# Introduction

*This file is to play around with the data and to get familiar with the spacy library (NLP library). The code for the final app is in the app.py file.*

What is information retrieval?
Getting insights from raw and unstructured data, and text is a very desirable task. Uploading a document and getting important bits of information from it is called information retrival. It has been a major challenge in NLP.

We can use NER (Named Entity Recognition) (or NEL, Named Entity Linking) in several domains like finance, drug research, e-commerce, and more for information retrieval purposes. In this tutorial, we use NEL to develop a stock marke news feed that lists down the buzzing stocks on the internet.

**Basic Tasks Related to NLP**
- Tokenization
- POS tagging
- Dependency parsing

How to do the task?
Learn how to apply Named Entity Recognition to extract important entitites (here publicly traded companies) and then link each entity with some information using a knowledge base (Nifty500 companies list here).

The textual data to perform NER on will be taken from the RSS feeds. From these the Named Entities (the company names) will be extracted, which will be linked to the knowledge base and then their stock informations will be collected using these names from Yahoo Finance Library.

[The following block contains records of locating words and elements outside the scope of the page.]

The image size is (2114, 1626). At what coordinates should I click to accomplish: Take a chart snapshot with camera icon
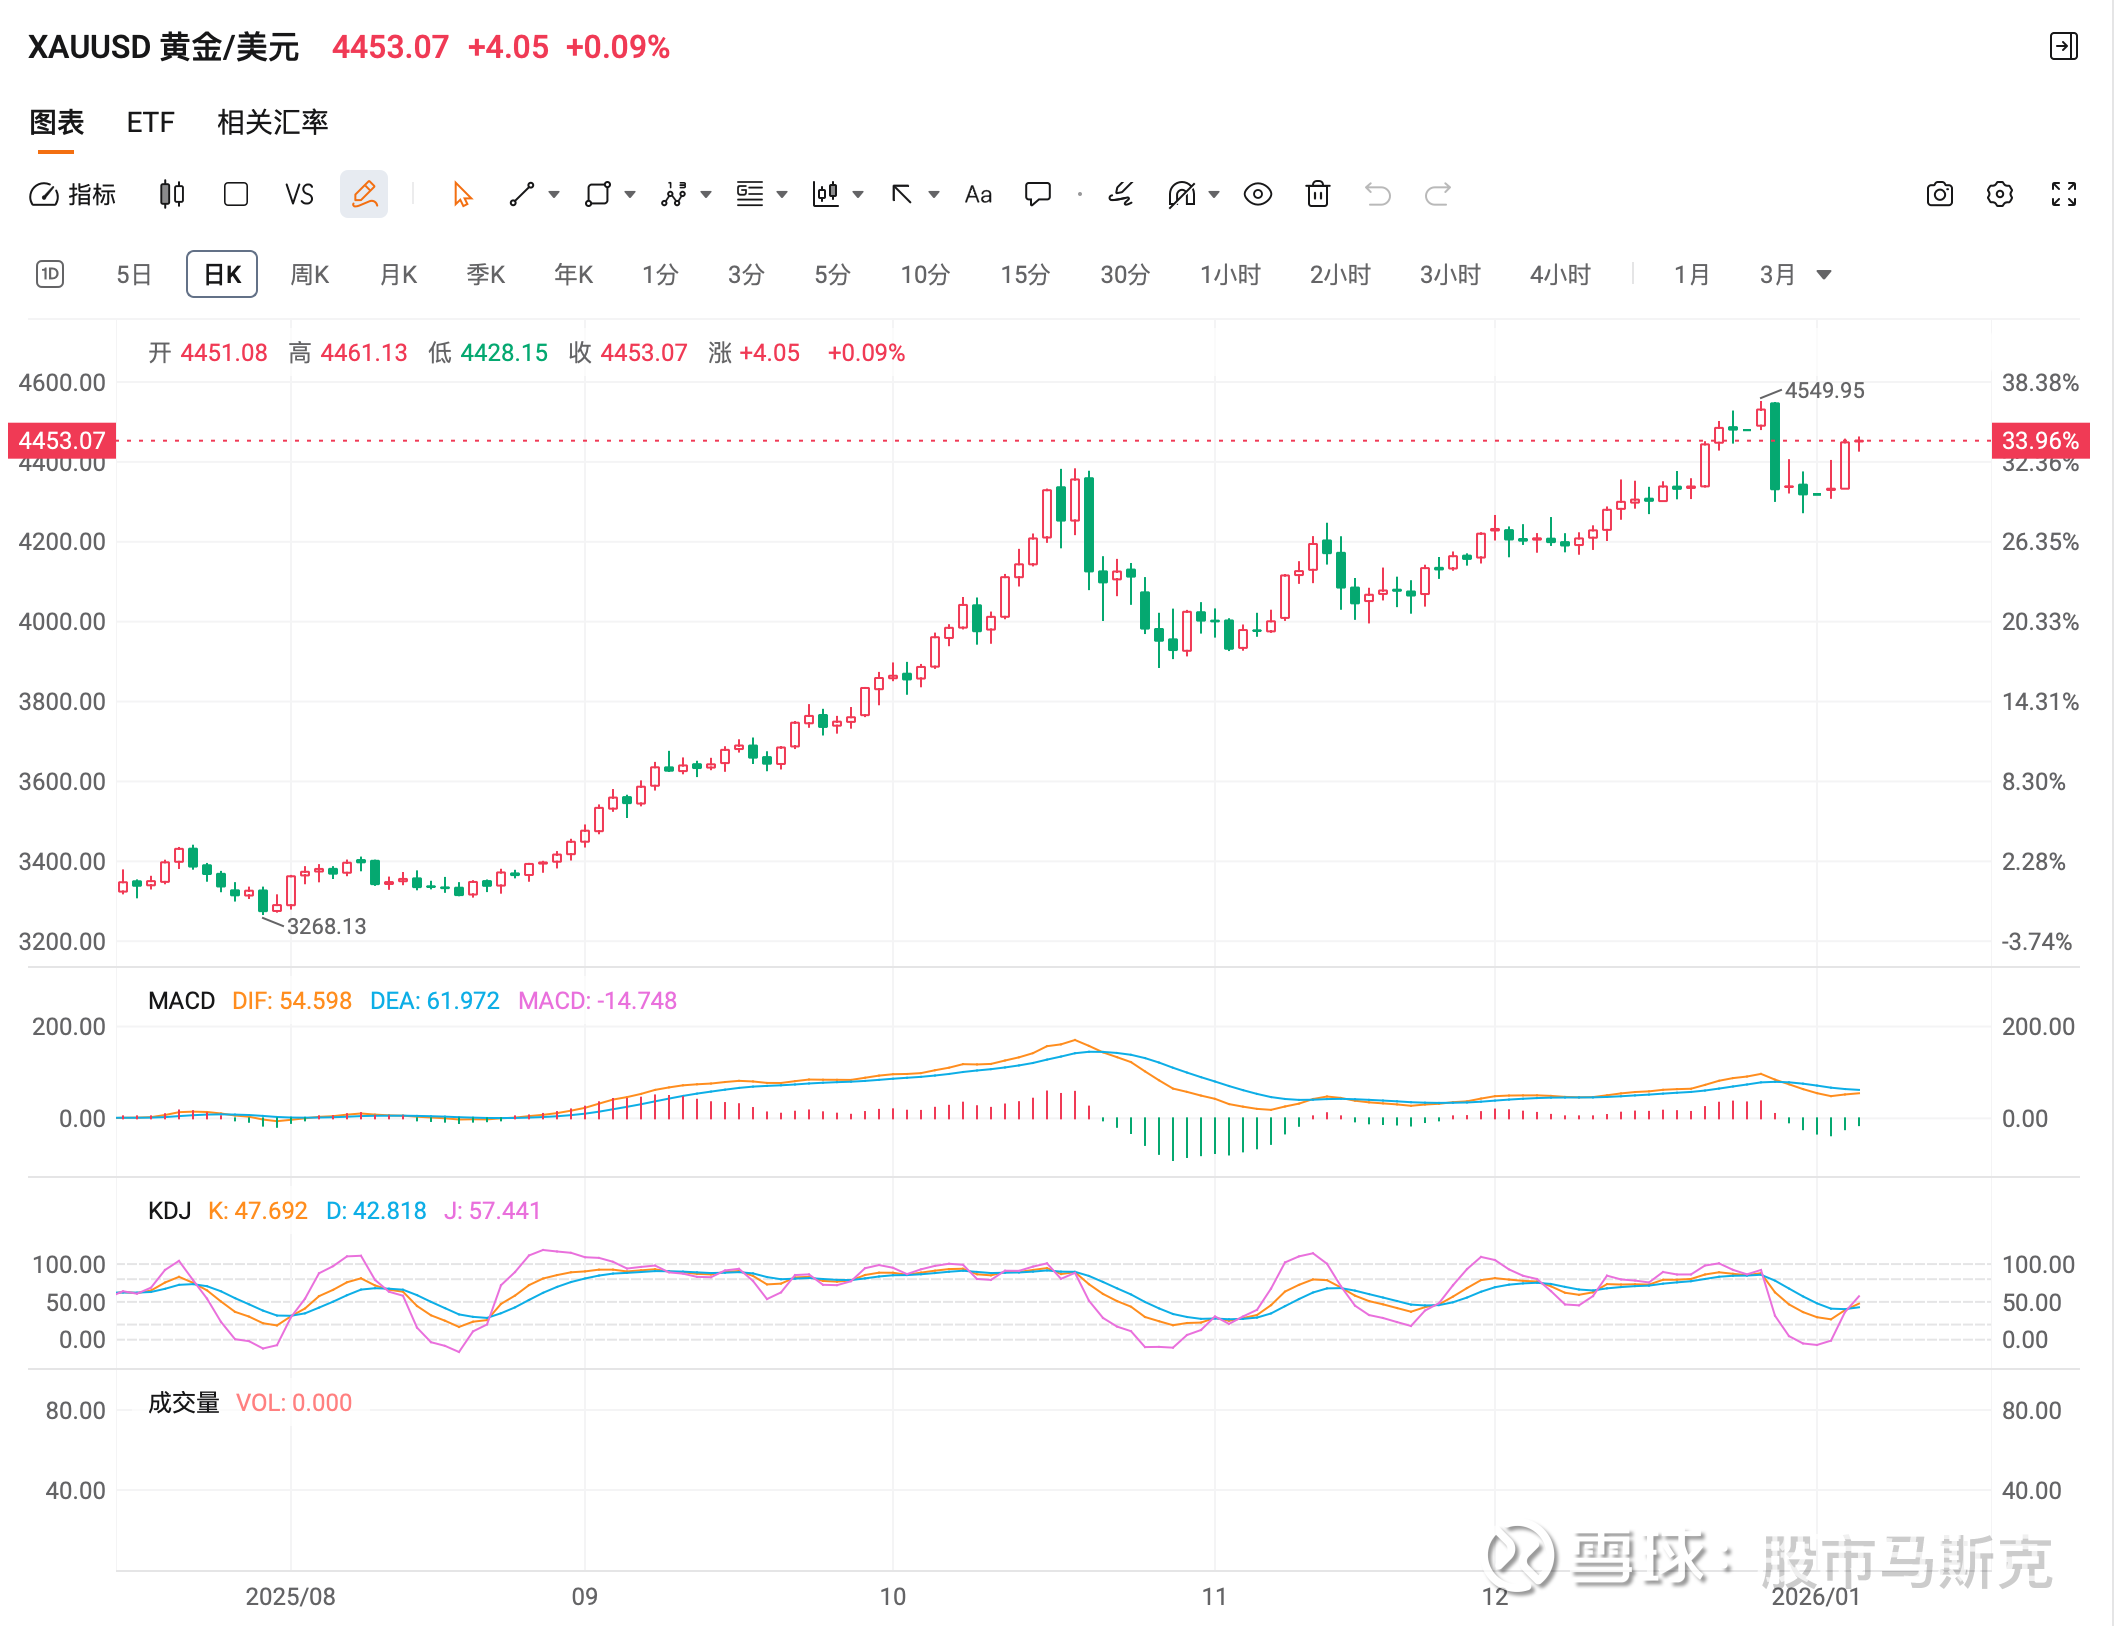[1939, 194]
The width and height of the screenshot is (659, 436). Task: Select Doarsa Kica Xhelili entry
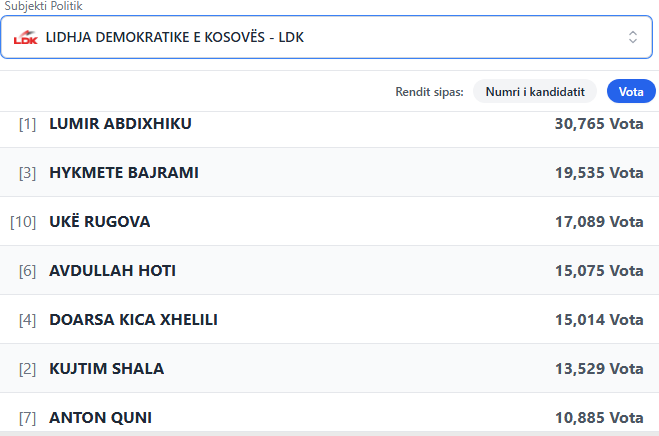click(x=133, y=320)
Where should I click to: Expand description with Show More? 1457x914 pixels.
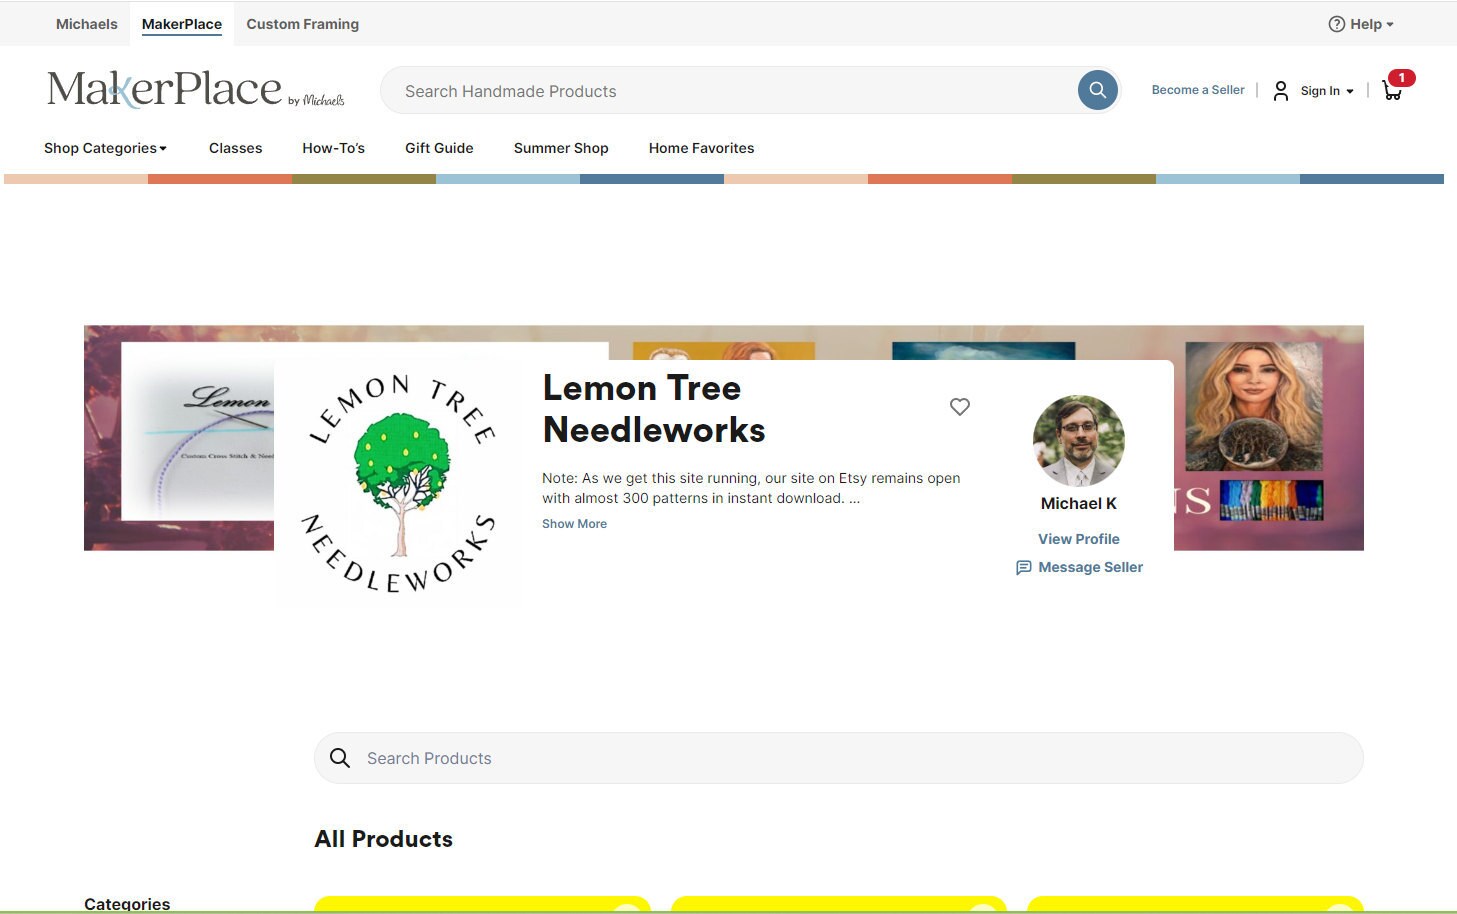pyautogui.click(x=574, y=524)
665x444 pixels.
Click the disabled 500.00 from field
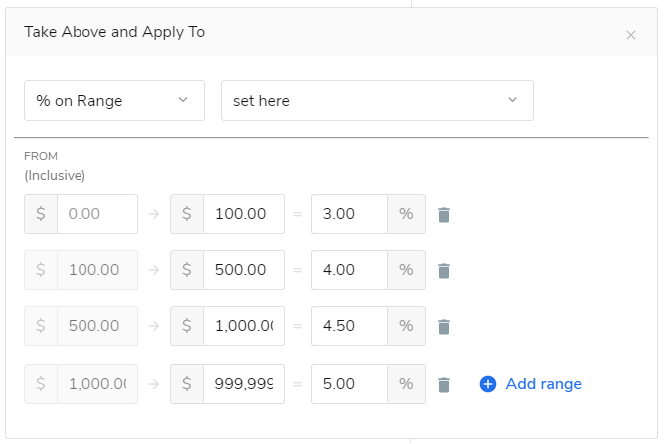point(97,326)
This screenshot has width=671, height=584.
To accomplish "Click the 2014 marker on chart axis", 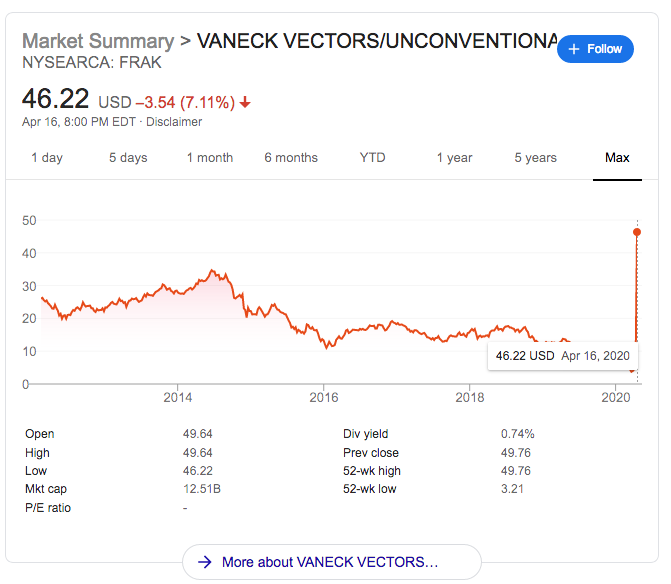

**NER has many applications in industry.**






# News Feed Buzzing Stocks!

Major Steps:
1. Import the required libraries
  - spacy
  - pandas: to reach csv files
  - requests: to send get requests to get some data
  - BeautifulSoup: to parse through my xml data, because I will play with some rss feeds
  - streamlit: We will use streamlit in out vscode so will import there.
  - yfinance: Yahoo Finance is a library which provides stock data in real time.

2. Extract the data from the RSS feed links.
3. NER _(Named Entity Recognition)_ - spaCy NLP pipeline to process our extracted textual data.
4. NEL _(Named Entity Linkage)_ - Whatever entities extracted in step 3 will be linked to external dataset (Nifty 500 company list). Basically building a financial newsfeed.
5. Extract the data of these entities (publicly traded companies) using yahoofinance library.

### Step 1: Importing Required Libraries

In [1]:
import spacy
import pandas as pd
import requests
from bs4 import BeautifulSoup

### Step 2: How to extract trending stocks news data
We can use two sources:


1.   Economic Times, Markets RSS feed
2.   Money Control RSS Feed

What is RSS feed?[2] \
An RSS (Really Simple Syndication) feed is an online file that contains details about every piece of content a site has published. Each time a site publishes a new piece of content, details about that content—including the full-text of the content or a summary, publication date, author, link, etc.—are automatically generated in the file and displayed in reverse chronological order.

We will get textual headlines from RSS feed and then we'll use SpaCy to extract the main entities from the headlines. The headlines are present in the \<title\> tags of the XML here.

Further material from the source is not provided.